Cerita masa anak anak memang sangat indah utuk di ingat , dan terkadang kita ini ingin mengulang masa itu untuk kedua kalinya, namunwaktu memang harus terus berjalan, apayang telah kita lakukan di masalalu akan menjadi bahan renungan kita di masa depan. Kalau kta menjadi otrang yang cerdas pasti kita dapat mengambil pelajaran yang sangat berharga, karena “pengalaman adalah guru yang terbaik” .

Interaksi dengan alam adalah hal yang yang sering kita lakukan pada masa itu ,masa di mana anak anak masih sering bertatap muka untuk mencari kebahagian bersama. iInteraksi dengan alam yang saya maksutkan di sini adalah bagai mana seseorang bisa berkunjung dan memanfaat kan bagian dari alam untuk kehidupanya, atau pun juga bagaimana seorang ter sebut tidak hanya mengambil manfaat saja , akan tetapi bagai mana orang tersebut mampu atau tau bagaimana melestarikan alam dengan baik.

Interksi sosial sangatlah penting untu anak anak seusia saya pada saat itu itulah yang saya rasakan sendiri dampak nya di masa depan ini ,tentang bagai mana kepedulian kita terhadap orang lain atau pun timbal balik yang harus kita berikan terhadap orang di sekitar kita.

Cita cita saya waktu itu ingi menjadi soerang ilmuan yang dapat menemukan teknologi bagai mana sebuah kendaraan berjalan tanpa roda. Mengapa cita cita ini terbentu pada benak saya, tentu semua itu pasti faktor dari apa yang telah di cerna mata kita pada saat itu, memnag pada saat itu saya sangan tertarik pada ilmu Robotika yang sering saya dengar dari televisi.Saat itu saya mulai sibuk sendiri dengan apa yang saya sukai yaitu tentaang abagai mana saya isa menciptakan sebuah robot,,yah namaya juga anak anak pasti mereka berbuat sesuatu hanya berdasarkan imajinasi mereka saja.

Sifat & interaksi

SDIT Badrussalam

Pada saat duduk di bangku sekolah dasar saya dikenal sebagai sosok yang terkadang pendiam dan terkadang suka bercanda, nah dari  kedua persepsi tersebut masih melekat pada saya saat ini, umumnya  jikalu ada orang yang baru bertemu dengan saya pasti mereka ber asumsi kalau saya adalah orang yang pendiam ,namun jika mereka sudah mengenal saya lebih jauh pasti dia berprndapat bahwa saya saya adalah orag yang humoris dan banyak gaya, mungkin itu semua hanyalah pendapat publik tentang saya , adapun pendapat lain tentang saya itu tergantung pada persepsi masing masing manusia.

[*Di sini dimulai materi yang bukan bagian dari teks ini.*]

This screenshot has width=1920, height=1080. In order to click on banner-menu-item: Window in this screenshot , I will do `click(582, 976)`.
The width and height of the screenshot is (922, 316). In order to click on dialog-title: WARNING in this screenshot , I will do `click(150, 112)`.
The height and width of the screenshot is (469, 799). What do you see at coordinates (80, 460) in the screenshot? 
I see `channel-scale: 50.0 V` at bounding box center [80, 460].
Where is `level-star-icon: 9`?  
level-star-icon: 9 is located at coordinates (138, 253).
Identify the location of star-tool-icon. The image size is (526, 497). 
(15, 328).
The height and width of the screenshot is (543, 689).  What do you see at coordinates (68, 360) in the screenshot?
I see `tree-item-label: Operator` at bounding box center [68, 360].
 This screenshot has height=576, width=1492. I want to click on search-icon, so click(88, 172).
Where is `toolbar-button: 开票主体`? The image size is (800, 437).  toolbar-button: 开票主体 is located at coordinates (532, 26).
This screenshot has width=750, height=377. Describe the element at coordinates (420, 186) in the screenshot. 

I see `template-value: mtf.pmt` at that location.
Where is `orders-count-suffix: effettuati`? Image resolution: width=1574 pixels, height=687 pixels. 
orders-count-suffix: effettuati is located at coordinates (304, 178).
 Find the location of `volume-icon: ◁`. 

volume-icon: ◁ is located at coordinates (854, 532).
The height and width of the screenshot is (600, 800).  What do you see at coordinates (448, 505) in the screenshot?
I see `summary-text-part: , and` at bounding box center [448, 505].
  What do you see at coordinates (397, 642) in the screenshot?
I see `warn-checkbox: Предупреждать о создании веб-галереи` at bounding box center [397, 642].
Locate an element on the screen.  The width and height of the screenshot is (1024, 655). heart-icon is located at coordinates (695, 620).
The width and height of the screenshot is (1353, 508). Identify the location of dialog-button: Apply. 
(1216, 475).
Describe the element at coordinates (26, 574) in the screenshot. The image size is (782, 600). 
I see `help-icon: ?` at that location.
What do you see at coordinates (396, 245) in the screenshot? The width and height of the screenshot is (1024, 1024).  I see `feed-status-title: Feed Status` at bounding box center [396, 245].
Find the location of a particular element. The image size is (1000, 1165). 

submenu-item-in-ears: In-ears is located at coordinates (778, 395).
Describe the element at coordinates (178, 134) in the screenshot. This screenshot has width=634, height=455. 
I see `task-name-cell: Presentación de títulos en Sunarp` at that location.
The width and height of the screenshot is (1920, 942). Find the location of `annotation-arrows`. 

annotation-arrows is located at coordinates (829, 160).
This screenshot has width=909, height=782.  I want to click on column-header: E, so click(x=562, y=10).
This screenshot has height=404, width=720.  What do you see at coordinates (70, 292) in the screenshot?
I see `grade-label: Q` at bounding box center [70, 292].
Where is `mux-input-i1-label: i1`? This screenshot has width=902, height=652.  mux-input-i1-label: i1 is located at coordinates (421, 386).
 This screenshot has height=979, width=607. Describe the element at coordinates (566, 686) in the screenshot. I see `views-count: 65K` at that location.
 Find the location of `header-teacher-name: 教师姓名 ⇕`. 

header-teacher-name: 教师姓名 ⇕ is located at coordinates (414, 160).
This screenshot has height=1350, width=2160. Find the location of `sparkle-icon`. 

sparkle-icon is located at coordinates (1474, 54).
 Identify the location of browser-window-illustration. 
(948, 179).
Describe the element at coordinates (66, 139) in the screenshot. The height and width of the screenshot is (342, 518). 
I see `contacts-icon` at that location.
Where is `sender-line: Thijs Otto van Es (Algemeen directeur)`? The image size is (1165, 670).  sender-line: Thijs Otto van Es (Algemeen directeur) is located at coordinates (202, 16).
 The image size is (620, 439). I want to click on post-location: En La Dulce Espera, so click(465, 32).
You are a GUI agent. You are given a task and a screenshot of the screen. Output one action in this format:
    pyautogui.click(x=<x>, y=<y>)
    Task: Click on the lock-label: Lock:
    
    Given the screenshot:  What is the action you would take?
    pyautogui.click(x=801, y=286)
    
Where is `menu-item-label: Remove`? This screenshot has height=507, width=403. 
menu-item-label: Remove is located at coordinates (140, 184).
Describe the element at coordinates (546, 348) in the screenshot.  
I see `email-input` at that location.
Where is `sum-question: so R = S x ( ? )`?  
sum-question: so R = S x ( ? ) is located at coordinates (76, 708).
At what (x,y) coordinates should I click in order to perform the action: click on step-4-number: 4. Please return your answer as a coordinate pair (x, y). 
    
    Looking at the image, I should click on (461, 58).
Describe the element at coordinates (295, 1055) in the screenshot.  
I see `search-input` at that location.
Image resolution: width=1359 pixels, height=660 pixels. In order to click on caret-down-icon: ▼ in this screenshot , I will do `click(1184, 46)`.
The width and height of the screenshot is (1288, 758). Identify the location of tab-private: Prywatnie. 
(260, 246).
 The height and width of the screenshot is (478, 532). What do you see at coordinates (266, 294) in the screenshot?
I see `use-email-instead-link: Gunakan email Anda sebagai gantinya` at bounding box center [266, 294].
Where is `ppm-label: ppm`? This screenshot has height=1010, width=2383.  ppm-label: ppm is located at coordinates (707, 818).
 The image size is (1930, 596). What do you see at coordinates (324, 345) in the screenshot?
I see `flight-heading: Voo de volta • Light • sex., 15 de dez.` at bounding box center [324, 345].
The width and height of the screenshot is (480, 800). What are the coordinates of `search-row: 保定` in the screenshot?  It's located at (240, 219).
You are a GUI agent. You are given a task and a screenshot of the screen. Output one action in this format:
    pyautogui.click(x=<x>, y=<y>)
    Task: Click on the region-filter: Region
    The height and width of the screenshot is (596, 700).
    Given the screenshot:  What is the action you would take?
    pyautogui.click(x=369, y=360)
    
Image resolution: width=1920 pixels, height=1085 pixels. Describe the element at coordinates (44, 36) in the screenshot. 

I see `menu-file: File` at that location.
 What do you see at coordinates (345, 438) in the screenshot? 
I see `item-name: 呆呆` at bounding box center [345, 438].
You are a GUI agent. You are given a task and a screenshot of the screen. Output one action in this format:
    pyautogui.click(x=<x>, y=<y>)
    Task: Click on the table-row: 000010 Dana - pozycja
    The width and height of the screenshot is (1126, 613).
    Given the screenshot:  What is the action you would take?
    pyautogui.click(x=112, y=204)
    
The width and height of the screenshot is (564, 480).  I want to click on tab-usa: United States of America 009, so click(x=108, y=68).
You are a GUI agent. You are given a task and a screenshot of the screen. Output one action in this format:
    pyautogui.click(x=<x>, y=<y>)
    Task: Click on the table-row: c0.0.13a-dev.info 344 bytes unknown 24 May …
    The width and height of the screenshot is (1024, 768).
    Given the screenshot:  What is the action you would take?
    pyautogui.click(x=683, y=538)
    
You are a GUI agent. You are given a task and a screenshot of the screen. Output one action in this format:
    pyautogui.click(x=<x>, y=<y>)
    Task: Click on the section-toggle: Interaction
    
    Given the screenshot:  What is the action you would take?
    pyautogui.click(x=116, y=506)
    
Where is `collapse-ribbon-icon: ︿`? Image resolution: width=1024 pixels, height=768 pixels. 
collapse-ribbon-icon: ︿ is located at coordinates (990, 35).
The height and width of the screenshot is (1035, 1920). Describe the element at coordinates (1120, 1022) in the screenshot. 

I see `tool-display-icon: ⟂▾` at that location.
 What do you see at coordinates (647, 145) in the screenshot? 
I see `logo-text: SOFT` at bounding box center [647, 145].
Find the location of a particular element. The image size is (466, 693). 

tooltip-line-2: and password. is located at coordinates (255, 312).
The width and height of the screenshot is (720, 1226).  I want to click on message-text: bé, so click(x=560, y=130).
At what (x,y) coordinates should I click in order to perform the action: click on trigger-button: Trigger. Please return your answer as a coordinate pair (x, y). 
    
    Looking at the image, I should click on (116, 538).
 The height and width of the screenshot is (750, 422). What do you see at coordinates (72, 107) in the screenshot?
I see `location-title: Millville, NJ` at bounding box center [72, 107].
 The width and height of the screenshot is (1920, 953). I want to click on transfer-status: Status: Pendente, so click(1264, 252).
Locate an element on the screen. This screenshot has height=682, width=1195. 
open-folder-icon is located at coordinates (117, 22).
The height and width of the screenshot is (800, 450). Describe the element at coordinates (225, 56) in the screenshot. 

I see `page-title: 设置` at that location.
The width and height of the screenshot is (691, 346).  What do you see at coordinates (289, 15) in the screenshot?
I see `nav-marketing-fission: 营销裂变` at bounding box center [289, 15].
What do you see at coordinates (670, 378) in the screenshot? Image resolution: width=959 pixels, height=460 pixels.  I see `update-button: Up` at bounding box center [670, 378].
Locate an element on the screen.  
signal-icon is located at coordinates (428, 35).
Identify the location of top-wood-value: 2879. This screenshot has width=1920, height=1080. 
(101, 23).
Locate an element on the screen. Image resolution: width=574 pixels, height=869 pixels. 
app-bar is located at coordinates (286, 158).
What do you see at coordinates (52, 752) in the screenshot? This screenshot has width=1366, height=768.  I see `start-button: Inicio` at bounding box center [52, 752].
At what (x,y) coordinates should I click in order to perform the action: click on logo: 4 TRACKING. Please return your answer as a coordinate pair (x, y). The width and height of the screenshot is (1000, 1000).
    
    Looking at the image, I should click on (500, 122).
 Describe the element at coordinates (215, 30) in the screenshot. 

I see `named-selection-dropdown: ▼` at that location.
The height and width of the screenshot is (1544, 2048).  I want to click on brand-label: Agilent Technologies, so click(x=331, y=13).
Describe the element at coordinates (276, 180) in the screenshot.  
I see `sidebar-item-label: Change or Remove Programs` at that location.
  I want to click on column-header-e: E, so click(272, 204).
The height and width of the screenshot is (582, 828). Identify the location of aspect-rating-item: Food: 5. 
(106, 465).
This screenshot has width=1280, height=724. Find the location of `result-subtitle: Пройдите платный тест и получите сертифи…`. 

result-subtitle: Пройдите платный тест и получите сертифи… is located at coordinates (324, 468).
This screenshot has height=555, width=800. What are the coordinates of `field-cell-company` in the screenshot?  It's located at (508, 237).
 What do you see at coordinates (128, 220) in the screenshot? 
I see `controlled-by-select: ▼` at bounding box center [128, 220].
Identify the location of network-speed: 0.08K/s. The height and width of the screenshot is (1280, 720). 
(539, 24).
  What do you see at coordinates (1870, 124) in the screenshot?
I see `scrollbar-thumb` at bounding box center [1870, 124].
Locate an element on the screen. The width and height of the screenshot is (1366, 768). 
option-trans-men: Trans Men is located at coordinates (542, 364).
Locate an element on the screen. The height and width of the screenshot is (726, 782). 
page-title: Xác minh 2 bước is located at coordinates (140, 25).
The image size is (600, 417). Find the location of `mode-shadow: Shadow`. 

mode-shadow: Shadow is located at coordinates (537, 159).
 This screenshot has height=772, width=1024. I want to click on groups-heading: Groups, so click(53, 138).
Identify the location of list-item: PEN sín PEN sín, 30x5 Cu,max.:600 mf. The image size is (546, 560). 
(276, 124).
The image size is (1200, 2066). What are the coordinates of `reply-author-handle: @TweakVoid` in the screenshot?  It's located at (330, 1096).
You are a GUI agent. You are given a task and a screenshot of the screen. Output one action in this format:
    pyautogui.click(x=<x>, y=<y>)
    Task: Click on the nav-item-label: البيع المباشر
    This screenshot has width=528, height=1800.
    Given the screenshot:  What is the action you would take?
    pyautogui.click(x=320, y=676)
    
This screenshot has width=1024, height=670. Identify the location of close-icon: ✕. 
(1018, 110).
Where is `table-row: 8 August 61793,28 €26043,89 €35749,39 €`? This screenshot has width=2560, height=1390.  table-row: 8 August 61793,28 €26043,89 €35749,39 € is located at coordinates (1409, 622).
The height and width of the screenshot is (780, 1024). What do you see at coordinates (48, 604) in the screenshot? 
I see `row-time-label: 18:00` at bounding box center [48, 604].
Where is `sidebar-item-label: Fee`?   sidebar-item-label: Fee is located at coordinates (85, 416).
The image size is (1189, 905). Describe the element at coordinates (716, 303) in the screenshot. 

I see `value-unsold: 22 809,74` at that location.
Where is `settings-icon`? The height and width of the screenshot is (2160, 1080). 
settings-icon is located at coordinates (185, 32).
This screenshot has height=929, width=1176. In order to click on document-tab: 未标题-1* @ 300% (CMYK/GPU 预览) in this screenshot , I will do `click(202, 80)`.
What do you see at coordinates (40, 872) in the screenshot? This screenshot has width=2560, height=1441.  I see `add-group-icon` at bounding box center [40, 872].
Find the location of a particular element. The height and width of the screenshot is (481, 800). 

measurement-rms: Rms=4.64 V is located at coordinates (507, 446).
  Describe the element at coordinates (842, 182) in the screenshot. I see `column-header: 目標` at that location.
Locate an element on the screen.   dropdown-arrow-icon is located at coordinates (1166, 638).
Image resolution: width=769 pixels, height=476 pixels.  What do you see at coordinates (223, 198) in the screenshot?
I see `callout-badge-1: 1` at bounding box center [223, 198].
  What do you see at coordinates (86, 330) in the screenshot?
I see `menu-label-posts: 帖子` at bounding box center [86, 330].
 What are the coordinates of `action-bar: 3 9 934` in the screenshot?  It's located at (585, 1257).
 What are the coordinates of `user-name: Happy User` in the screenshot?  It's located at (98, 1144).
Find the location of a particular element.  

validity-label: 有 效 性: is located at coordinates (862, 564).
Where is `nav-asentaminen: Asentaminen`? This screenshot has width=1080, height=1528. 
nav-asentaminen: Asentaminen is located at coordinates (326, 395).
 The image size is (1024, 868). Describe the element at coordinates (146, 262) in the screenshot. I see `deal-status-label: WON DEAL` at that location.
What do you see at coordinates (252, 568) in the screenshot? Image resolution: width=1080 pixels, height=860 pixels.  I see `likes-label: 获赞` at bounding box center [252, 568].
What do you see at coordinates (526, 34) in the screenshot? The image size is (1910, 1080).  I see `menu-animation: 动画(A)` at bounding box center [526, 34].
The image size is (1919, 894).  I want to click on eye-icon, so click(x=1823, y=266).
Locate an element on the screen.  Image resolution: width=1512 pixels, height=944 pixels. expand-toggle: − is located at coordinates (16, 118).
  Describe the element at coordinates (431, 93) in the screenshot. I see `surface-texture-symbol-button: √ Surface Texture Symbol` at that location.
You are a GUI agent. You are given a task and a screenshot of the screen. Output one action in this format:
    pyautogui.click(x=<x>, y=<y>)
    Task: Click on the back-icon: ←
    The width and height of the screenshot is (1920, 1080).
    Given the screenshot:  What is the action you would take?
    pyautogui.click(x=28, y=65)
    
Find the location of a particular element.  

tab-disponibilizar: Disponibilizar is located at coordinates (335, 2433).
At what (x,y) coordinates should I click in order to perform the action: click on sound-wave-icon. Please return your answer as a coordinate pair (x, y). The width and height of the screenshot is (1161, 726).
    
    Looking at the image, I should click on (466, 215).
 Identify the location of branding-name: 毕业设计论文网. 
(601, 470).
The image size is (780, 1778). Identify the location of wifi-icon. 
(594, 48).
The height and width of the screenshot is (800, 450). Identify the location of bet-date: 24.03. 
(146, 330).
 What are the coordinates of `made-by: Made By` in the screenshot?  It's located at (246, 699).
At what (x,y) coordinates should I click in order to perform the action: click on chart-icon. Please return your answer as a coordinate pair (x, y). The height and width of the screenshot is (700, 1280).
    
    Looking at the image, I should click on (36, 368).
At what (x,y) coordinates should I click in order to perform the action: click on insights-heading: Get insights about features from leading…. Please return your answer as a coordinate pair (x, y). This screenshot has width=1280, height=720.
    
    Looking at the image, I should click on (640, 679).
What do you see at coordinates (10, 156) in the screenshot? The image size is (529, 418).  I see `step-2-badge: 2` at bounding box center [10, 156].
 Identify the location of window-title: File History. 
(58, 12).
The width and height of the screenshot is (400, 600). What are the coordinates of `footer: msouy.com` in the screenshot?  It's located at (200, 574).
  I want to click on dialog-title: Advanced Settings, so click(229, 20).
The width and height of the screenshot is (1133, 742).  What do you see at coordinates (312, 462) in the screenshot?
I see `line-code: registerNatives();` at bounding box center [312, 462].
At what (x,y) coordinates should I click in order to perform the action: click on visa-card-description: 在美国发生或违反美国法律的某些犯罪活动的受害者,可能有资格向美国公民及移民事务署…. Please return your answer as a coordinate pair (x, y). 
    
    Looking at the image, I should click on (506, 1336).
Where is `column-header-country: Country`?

Di antara masa masa indah itu pasti ada rintihan seseorang yang meneteskan air mata yaitu masa masa yang sulit bagi setiap anak laki laki , yaitu masa khitan , khitan memang menjadi hal yang termasuk mengerikan yang saya alami ketika msa kanak kanak , pada saat itu saya selepas sholat jum’at tidak langsung menuju jalan pulang tetapi malah dibawa ketempat dokter sunat tentuu saya terkejut dan pasrah mau bagai mana lagi nsaya sudah di sini jalani saja. Setelah itu saya tau bahwasannya khitan itu tidak menyakit kan dan tidak berasa apa apa. Kemudian sesampainya di rumah saya langsung kesakitan karena efek bius nya mungkin sudah habis dan pada saat itu adalah bualan Ramadhan terpaksa saya membatal kan puasa saya. Pengalaman ini sungguh berharga bagi saya karena setiap manusia pasti memiliki kenangan yang tak akan terlupakan.

Masa kecil adalah masa emas untuk kita membentuk karakter, jika waktu tersebut hanya di gunakan untuk hal yang tidak berimbas positif pada kehidupan kita yang akan datang maka perbaikilah selagi ada waktu karena waktu terus berjalan dengan atau tanpa dirimu.